But the US makes a far better friend than an enemy and the relationship is far from merely strategic. We swamp our television airtime with American programming and we tend to prefer many of their products, music, art forms, and vernacular. We talk like them, eat, drink and cuss with them more than our traditional British links would have ever predicted. We all have a lot in common, and I quite like that.
We take a keen interest in what is going on in the States, too. Wander down Lambton Quay in Wellington, Queen St in Auckland, Victoria Ave in Whanganui or Broadway in Stratford and most people will give you a view on Hillary and Trump. We know more US politicians than British or Australian ones.
So there is something special about the Yanks and I, for one, am very pleased that they are visiting again.
We'll have the same old protesters, too. Not content to have won the nuclear-free debate and to have the US now visiting on our terms, they will turn out to embarrass and postulate.
I recall the protests of the 1970s and 1980s in the streets and on the harbours. The long night shifts watching on the wharves in case the activists did something else silly enough to threaten their own safety.
There will be a flotilla of small craft getting in the way and the same old faces will scramble to do their best to be noticed by the media, unaware that nobody watches the news any more. But being a legend in your own lunchbox is better than no notoriety at all, and the police will, once again, be the meat in the sandwich protecting the right to protest in ways few other countries will ever tolerate.
So in many ways it is back to the future. But it has become a future of our own making and not from kowtowing to Big Brother US or Mother England.

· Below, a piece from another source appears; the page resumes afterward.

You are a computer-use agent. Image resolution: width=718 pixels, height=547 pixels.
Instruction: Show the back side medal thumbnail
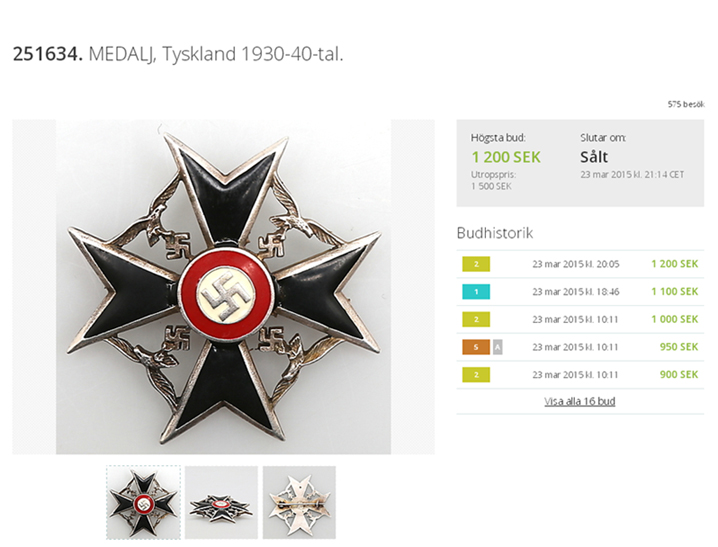(x=299, y=502)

Born out of a sense of justice and morality in an age when this was not common or popular, the nuclear-free policy was very much New Zealand cutting its own track in the world post-UK maternalism and the end of the Vietnam War. CER with Australia was brand new and New Zealand was feeling its oats -- even if a little timidly -- in light of oil shocks, Springbok tours, rapid growth in unemployment and newly-acquired rogernomics.
We are bolder and braver. We do see many things in the same light as our bullish "very, very, very close friends", but we are not afraid to disagree or agree with others' foreign policy. Agreeing to disagree is part of growing up in a mature and mutually respectful alliance -- and I hope all our allies are big enough to agree with that.